Берлинское статистическое бюро, бывшее до 1844 года самостоятельным учреждением, было в этом году подчинено департаменту торговли. Мера эта «вызвала справедливое неудовольствие со стороны лучших статистиков и ученых Германии; тогда сделана уступка общественному мнению, и в 1848 году статистическое бюро подчинено министерству внутренних дел…» (стр. 56). С дрезденским статистическим бюро поступлено еще лучше, «Еще в мае, – говорит г. Бабст, – Энгель, директор его, жаловался, что ему нет покоя от камер и что на него особенно негодует дворянская партия (Junkerthum) за некоторые данные, им выставленные относительно дворянских имений, за напечатание приблизительного вычисления их доходов… Палата саксонская сильно, должно быть, озлобилась на статистику и отказала бюро в прибавочных 2000 талеров, тогда как она же вотировала единогласно 25 000 талеров на монумент в честь покойного короля… Когда я в августе проезжал опять через Дрезден, – заключает г. Бабст, – Энгель вышел уже, сказали мне, в отставку и посвятил себя частным делам» (стр. 98)… Может быть, и это тоже доказывает, что теперь повсюду в Европе (исключая, конечно, Австрию!) «гласность допускает всеобщий народный контроль» и что «потребности государственные и общественные принимаются всеми близко к сердцу»?
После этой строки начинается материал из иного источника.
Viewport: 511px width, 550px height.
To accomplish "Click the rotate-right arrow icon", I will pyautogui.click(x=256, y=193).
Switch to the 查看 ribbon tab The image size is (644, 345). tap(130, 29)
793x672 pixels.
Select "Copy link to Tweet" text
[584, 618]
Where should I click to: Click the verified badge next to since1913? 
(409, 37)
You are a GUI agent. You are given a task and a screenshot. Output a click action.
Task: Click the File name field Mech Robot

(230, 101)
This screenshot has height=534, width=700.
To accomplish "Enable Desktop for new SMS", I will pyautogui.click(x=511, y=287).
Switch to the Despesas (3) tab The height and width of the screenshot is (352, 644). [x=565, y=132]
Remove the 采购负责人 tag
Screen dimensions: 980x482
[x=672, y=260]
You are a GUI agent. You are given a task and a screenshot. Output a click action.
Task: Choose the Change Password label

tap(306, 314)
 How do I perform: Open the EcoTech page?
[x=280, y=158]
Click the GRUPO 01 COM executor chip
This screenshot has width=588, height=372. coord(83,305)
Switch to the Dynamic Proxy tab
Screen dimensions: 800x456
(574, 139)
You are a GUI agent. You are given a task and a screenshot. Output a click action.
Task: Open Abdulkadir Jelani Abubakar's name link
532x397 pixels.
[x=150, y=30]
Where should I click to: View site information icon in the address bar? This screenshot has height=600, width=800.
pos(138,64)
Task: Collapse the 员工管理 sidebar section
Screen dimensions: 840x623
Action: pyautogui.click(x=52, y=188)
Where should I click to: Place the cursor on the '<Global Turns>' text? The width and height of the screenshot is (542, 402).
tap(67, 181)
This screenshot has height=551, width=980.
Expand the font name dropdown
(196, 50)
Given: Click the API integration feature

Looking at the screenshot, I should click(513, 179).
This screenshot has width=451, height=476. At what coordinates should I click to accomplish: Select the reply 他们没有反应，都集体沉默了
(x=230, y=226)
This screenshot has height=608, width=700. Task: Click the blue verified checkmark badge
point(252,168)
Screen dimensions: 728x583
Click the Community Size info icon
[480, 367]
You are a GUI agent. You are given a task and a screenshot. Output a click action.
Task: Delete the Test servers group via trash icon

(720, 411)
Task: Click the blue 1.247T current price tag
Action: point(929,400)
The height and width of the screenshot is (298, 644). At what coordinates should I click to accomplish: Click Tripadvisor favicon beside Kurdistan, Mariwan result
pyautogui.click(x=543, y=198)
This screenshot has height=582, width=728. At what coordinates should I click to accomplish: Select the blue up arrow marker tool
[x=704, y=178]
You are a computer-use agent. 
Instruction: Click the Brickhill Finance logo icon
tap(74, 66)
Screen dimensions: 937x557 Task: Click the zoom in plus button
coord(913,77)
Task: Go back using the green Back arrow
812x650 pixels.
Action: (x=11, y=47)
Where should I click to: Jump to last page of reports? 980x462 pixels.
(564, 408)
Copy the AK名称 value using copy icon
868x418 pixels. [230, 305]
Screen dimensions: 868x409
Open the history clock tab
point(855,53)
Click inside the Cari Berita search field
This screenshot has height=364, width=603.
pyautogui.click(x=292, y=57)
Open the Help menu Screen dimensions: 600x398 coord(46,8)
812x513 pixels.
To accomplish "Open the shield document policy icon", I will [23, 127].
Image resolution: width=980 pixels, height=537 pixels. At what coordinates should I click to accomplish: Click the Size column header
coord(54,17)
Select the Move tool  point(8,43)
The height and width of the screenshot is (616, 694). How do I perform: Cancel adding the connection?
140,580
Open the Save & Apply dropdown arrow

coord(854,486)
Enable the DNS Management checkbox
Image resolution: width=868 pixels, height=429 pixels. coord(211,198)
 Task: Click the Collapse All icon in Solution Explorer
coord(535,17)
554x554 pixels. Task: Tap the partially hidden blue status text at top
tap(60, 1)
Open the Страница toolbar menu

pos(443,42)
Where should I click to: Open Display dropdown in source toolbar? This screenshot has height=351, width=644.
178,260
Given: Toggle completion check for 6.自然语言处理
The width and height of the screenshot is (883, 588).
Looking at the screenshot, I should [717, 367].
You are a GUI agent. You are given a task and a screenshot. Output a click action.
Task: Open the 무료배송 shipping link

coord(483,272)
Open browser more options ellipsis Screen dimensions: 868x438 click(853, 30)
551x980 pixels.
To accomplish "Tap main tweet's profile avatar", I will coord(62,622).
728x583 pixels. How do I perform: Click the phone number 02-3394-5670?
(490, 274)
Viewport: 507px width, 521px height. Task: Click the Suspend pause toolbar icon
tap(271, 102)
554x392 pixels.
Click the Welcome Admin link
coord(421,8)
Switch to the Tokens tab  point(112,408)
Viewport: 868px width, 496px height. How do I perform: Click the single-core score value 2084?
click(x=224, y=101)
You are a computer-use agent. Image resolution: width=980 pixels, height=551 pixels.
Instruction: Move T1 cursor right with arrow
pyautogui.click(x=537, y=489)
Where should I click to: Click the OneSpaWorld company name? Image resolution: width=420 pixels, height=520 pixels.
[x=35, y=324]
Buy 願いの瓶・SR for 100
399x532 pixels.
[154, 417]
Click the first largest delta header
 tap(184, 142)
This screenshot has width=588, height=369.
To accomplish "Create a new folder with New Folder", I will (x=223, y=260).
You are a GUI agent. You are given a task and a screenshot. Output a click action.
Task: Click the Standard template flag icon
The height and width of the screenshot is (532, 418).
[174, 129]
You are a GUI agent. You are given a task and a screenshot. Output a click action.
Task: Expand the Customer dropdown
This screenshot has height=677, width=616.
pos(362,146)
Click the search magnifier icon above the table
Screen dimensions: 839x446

А до какой степени велика уже теперь сила образования в сравнении с силою грубого произвола, об этом очень красноречиво может свидетельствовать г. Бабсту история немецких университетов, которую он так хорошо излагает в своем четвергом письме{10}. Университетам ли, уж кажется, не быть опорами образования? Ведь это учреждение вековое, высшее, свободное, укоренившееся в народной жизни, особенно в Германии. И что же оказалось? Университеты ограничены, стеснены, подвергнуты преследованиям, в которых, по словам г. Бабста, каждое немецкое правительство как будто хотело перещеголять друг друга… И все это прошло так, как будто бы все было в порядке вещей. А между тем как бесцеремонно поступали с бедняжками! Приведем слова г. Бабста (стр. 71):

Не будем говорить об Австрии, где император Франс сказал в Ольмюце профессорам, что дело не в знании, не в учении, а в том, чтобы ему приготовили подданных, богобоязненных и с хорошим поведением, но даже Пруссия оказала в деле преследования особенное рвение. Вместо того чтобы предоставить преобразование самим университетам, вместо того чтобы обновить их уничтожением остатков средневекового устройства и расширить круг их действия, признав за ними право самостоятельности и инициативы во всем, что действительно их касается, самостоятельности и свободы, без которых universitas literarum немыслима, а не глупых привилегий и исключительности, – немецкие правительства не тронули последних, а наложили руку на главное, на жизненную силу университетов, на свободу преподавания.

Что же это доказывает? Неужели опять-таки то, что ныне в Западной Европе «уважение к общественному мнению в образованном правительстве воздерживает его от произвольных распоряжений»?..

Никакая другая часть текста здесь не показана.